In today’s era of big data, scientific discovery process is largely dependent on integration, management and extraction of useful data from available literature (Borkum & Frey, 2014). Extracted information from text mining tasks in chemical literature domain mainly includes named entities. Mining the chemical named entities is aimed at extracting information on unique chemicals, identifying the extracted chemicals by indexing them to the databases and bibliographic sources, assign and verify relationships between chemical entities and biological process, diseases etc., (Eltyeb & Salim, 2014; Banville, 2006; Batchelor & Corbett, 2007).

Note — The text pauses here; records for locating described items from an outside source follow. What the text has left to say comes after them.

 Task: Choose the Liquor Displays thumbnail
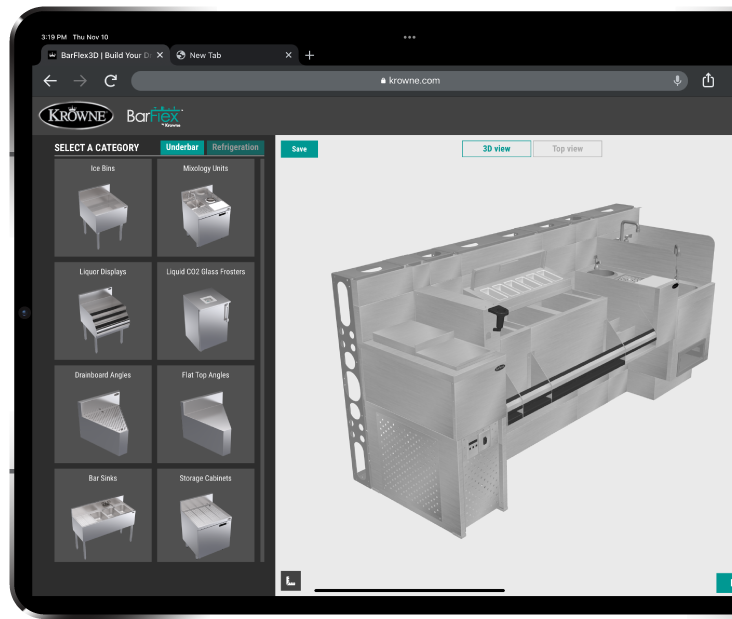(103, 311)
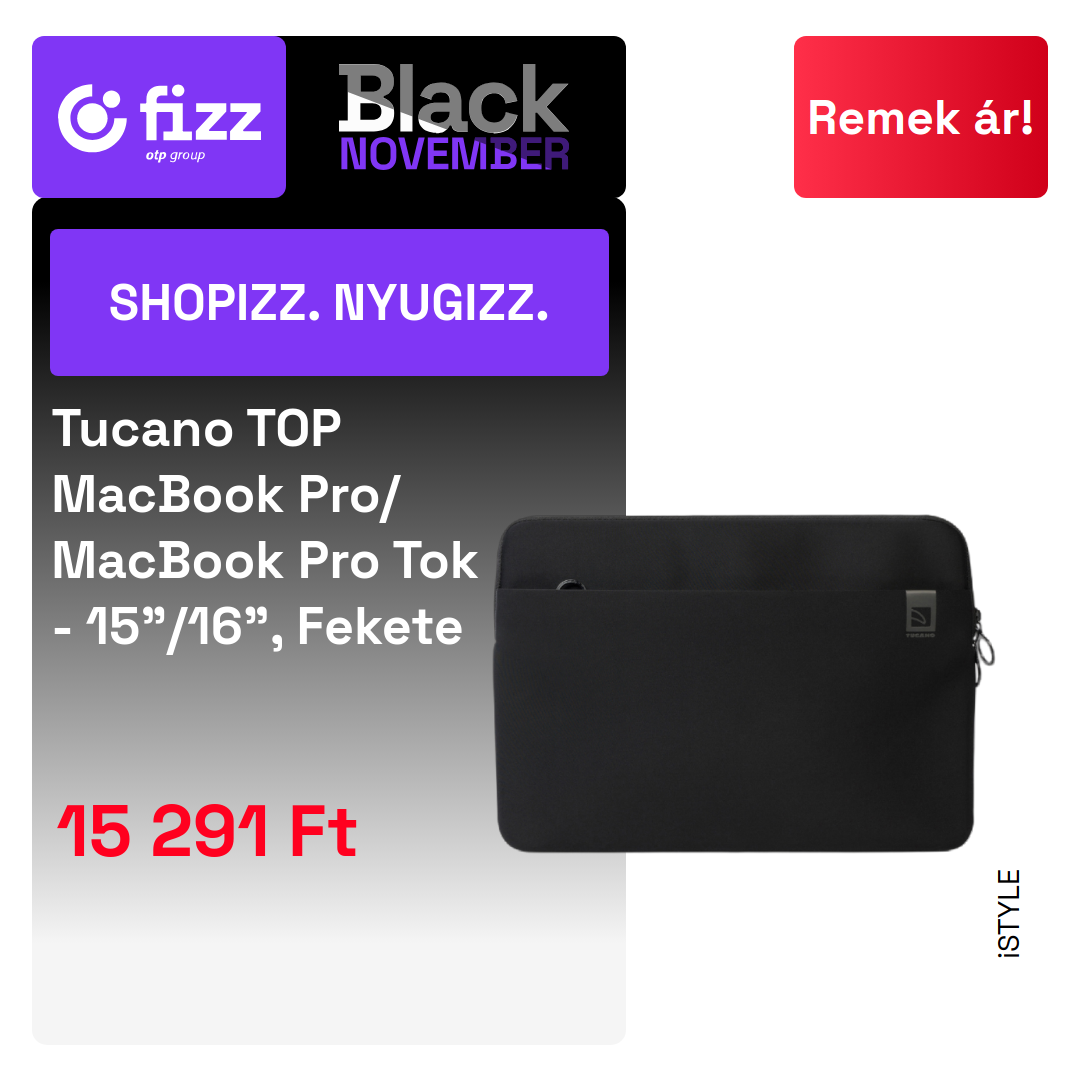Viewport: 1080px width, 1080px height.
Task: Click the light grey bottom of product card
Action: (329, 978)
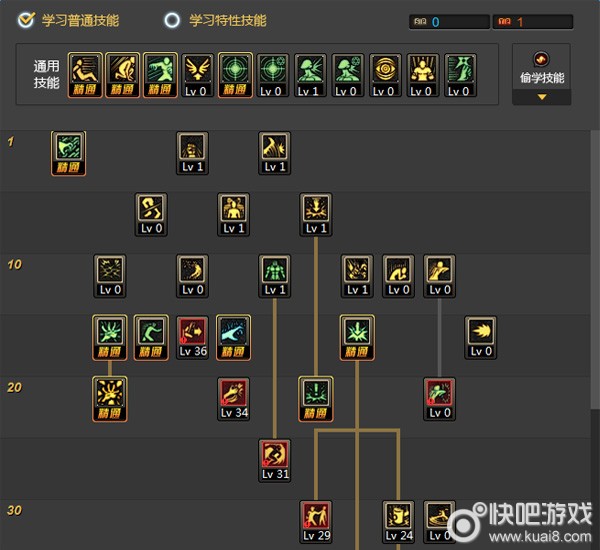Select the Lv 34 red skill icon
Viewport: 600px width, 550px height.
tap(234, 399)
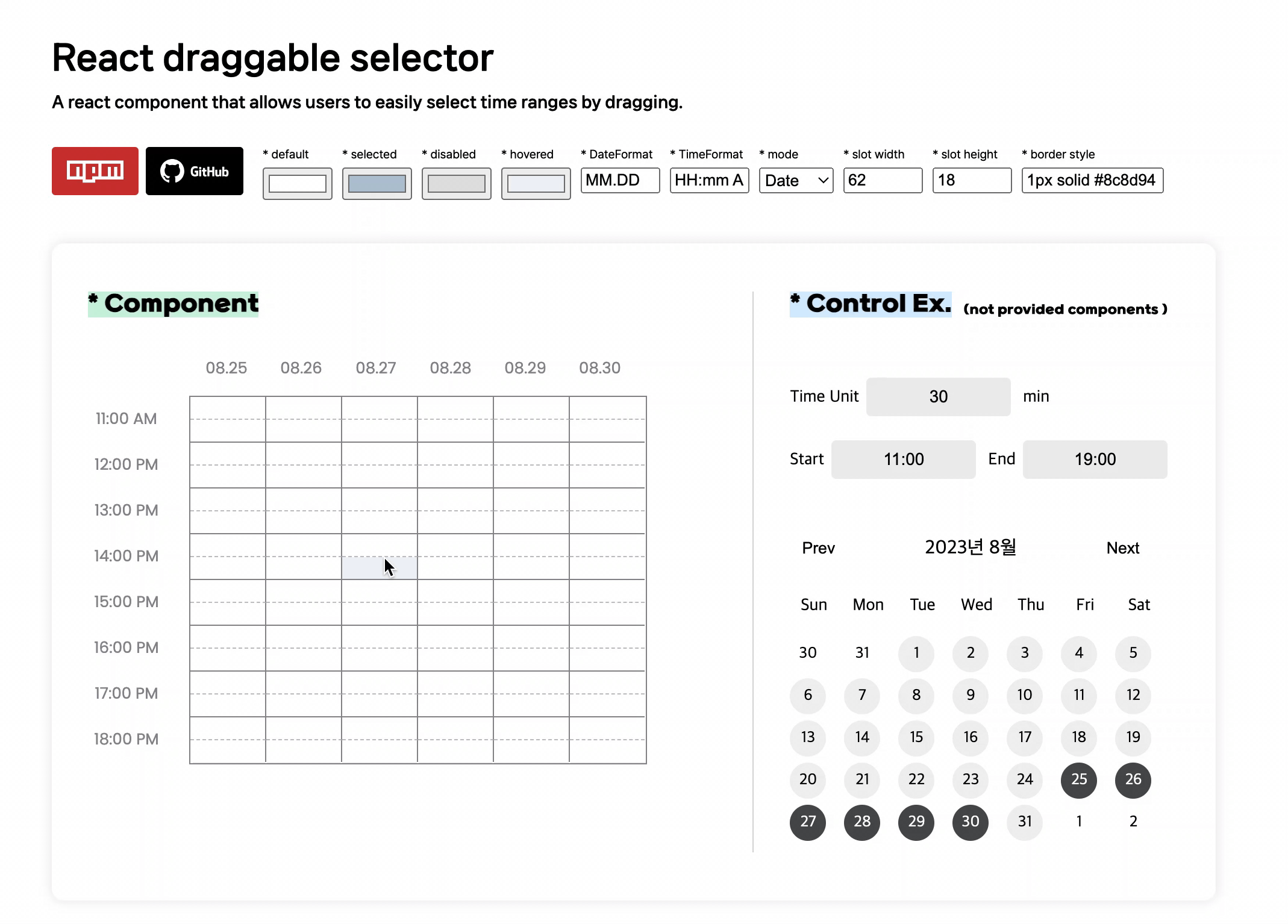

Machine Learning (ML) which is the automation of processes attributed to human intelligence, in particular - learning, to make decisions and to solve problems based on learning outcomes (Russell et al., 1995; Bottou, 2014), provides tailor made solutions for the task of named entity recognitions. Of late, Conditional Random Fields (CRFs), a class of probabilistic ML methods have contributed to major success in Chemical Named Entity Recognition (CNER) (Klinger et al., 2008). Ambiguity in representations of chemical entities is perhaps the most prevalent limitations concerned with text mining applications to chemical literature amongst others like limited open text corpora and growing number of chemicals (Townsend et al., 2005; Gurulingappa et al., 2013). Figure 1 clearly demonstrates the necessity and importance of named entity recognition as a first step to enable knowledge discovery process in chemical scientific literature.

Figure 1.

Different representations of the chemical named entity ‘ethanol’

IJSSCI.2016010101.f01

In spite of humongous work done on application of various approaches for chemical named entity recognition, most of the efforts have concentrated on identifying chemical names at generic level (e.g. chemical against non-chemical) or morphological level (e.g. trivial name, IUPAC, abbreviation, formula or chemical class). To the best of author’s knowledge, there is no effort on identifying chemical names at chemistry level such as organic, inorganic, organometallic, drug, macromolecule and so-forth. Primary reason is because generating annotated corpora is an extremely labor intensive task and similarly annotating corpora with multi-level information including chemistry information requires additional efforts from domain experts.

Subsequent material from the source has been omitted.